Text segment |
Proving a complex no

**Tutu** · November 17th 2012, 06:22 AM

How do I prove that

|z/w| = |z|/|w| ?

I had let z = a+bi and w = c+di so a+bi/c+di
= a/c + (b/d)i
So modulus is sqrt( (a/c)^2 + (b/d)^2)
And then..I have a feeling I've gone really wrong here.

Thank you very much for your help and time!

**veileen** · November 17th 2012, 06:57 AM

Uhm... O.o

If $z=a+ib$ and $w=c+id$ , then $\frac{a+ib}{c+id}$ is not necessarily equal with $\frac{a}{c}+\frac{b}{d}i$ .

$\frac{z}{w}=\frac{a+ib}{c+id}=\frac{(a+ib)(c-id)}{c^2+d^2}=\frac{ac+bd+(bc-ad)i}{c^2+d^2}$

$\Rightarrow \left | \frac{z}{w} \right |=\sqrt{\left ( \frac{ac+bd}{c^2+d^2}^{} \right )^2+\left ( \frac{bc-ad}{c^2+d^2} \right )^2}=\sqrt{\frac{a^2c^2+b^2d^2+b^2c^2+a^2d^2}{(c^2 +d^2)^{2}}}$

$=\sqrt{\frac{a^2(c^2+d^2)+b^2(c^2+d^2)}{(c^2+d^2)^ 2}}=\sqrt{\frac{(a^2+b^2)(c^2+d^2)}{(c^2+d^2)^2}}= \sqrt{\frac{a^2+b^2}{c^2+d^2}}=\frac{\sqrt{a^2+b^2 }}{\sqrt{c^2+d^2}}=\frac{|z|}{|w|}$

Record excerpts |
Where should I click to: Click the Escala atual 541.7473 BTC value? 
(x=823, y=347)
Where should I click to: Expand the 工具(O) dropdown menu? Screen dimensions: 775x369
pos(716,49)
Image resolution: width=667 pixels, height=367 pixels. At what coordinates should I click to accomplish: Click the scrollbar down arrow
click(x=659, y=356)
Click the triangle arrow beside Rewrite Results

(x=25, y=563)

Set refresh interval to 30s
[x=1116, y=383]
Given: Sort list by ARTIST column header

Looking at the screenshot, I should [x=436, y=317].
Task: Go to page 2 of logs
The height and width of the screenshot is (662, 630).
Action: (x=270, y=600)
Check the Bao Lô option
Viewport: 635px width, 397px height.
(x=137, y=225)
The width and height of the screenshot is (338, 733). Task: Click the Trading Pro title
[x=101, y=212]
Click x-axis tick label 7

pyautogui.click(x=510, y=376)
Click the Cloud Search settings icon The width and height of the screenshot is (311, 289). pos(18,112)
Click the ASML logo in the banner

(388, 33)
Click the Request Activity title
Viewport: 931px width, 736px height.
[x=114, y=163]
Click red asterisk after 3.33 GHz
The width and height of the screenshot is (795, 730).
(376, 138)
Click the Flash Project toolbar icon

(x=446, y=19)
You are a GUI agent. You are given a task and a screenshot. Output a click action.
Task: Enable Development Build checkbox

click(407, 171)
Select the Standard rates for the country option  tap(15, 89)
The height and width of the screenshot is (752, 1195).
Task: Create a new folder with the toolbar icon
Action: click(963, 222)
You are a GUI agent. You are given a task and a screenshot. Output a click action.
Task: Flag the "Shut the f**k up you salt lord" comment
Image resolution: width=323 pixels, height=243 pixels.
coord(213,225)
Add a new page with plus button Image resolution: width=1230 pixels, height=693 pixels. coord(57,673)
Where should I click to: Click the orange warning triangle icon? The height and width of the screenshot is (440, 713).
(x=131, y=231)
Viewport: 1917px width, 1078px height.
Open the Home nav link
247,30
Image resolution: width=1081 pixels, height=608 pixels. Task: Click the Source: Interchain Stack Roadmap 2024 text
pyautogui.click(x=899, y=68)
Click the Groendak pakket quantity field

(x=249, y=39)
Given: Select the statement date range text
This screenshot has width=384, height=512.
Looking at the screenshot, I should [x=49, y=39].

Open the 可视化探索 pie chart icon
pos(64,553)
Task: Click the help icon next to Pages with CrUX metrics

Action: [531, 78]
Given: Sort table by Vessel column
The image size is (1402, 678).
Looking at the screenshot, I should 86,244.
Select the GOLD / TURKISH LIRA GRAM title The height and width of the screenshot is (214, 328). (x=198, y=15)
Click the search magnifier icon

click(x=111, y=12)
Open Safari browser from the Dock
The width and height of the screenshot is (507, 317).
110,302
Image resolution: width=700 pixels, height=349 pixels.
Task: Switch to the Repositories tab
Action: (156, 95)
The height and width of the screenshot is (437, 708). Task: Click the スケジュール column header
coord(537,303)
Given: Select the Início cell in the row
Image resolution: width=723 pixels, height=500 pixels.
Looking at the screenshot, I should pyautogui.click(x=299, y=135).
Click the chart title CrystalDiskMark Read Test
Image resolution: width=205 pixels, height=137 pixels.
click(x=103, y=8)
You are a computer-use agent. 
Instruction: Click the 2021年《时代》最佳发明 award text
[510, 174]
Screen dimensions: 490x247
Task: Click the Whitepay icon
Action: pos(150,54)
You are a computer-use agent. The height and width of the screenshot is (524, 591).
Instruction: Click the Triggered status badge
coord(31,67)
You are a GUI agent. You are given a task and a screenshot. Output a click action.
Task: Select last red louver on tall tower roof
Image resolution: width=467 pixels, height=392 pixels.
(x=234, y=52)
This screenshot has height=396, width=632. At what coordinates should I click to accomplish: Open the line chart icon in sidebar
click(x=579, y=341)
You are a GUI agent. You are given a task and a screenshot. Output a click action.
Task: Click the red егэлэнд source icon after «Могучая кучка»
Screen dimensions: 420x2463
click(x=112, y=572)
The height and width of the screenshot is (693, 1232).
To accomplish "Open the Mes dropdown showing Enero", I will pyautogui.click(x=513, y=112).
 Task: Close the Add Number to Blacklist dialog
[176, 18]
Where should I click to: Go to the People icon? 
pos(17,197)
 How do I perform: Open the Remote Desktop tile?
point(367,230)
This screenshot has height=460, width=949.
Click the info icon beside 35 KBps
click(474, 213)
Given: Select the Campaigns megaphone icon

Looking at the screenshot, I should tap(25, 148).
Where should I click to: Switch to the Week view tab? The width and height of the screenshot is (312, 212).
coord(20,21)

Requirement 1 |
In the thread, what did Tutu set z and w equal to?
Requirement 2 |
What are all the letters other than i that appear in Tutu's definitions of z and w in the thread?
Requirement 3 |
Can you substitute "suspicion" for "feeling" and give the part of the thread starting with "I had let z" and going on through "help and time!"?
The records play no part in what comes next.

Expected answer 1 |
z = a+bi and w = c+di

Expected answer 2 |
a, b, c, d

Expected answer 3 |
I had let z = a+bi and w = c+di so a+bi/c+di
= a/c + (b/d)i
So modulus is sqrt( (a/c)^2 + (b/d)^2)
And then..I have a suspicion I've gone really wrong here.

Thank you very much for your help and time!